### [EXTRACTED INFORMATION]
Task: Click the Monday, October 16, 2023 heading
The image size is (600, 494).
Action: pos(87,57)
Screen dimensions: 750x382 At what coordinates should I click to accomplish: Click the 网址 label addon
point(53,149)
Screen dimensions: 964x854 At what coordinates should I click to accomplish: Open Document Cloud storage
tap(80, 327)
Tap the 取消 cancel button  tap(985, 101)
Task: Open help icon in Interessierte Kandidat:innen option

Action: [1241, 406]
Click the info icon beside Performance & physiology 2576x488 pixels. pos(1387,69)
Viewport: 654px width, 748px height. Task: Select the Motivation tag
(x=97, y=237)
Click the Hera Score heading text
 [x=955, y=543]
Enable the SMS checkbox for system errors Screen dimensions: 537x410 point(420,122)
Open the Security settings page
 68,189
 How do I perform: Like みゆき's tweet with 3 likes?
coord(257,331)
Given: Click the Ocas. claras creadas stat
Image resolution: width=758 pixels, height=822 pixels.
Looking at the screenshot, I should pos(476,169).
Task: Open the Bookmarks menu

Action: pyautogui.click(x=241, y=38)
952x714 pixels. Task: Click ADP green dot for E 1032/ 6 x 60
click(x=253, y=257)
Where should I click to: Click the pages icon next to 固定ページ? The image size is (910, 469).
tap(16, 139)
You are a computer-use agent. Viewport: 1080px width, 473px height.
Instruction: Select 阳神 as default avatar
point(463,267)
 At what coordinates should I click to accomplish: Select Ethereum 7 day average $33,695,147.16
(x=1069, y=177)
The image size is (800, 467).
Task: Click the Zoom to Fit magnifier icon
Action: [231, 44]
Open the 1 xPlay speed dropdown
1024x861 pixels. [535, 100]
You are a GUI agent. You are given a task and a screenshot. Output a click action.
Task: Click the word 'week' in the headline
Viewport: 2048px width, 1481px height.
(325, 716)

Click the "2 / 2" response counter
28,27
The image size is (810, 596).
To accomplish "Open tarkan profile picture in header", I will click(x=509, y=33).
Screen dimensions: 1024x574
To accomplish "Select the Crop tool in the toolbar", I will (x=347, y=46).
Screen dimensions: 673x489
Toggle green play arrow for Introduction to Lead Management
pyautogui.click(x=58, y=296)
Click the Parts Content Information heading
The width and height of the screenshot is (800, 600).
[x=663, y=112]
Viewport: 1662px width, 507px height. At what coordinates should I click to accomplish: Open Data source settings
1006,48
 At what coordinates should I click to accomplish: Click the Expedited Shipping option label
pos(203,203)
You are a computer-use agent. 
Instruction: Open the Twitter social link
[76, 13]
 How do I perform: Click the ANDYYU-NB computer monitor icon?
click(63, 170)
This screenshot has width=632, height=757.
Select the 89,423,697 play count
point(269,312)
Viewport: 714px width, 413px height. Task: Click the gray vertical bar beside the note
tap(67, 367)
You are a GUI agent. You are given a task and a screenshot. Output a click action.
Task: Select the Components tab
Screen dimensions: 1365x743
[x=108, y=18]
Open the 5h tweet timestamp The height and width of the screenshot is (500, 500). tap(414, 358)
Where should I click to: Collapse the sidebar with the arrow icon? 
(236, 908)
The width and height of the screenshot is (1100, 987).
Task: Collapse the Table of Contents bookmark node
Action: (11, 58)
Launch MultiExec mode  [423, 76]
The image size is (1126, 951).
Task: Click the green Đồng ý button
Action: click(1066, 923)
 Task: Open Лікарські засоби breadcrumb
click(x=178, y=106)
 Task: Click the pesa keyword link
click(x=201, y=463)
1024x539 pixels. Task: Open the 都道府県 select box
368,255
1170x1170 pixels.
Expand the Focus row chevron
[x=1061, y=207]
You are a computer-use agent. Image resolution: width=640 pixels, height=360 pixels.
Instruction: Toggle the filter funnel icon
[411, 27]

### [TRY IT]
A word-for-word restatement of the records above from the line containing "Task: Open Лікарські засоби breadcrumb" to their final line is all the answer should hold.

### [RESULT OF THIS TASK]
 Task: Open Лікарські засоби breadcrumb
click(x=178, y=106)
 Task: Click the pesa keyword link
click(x=201, y=463)
1024x539 pixels. Task: Open the 都道府県 select box
368,255
1170x1170 pixels.
Expand the Focus row chevron
[x=1061, y=207]
You are a computer-use agent. Image resolution: width=640 pixels, height=360 pixels.
Instruction: Toggle the filter funnel icon
[411, 27]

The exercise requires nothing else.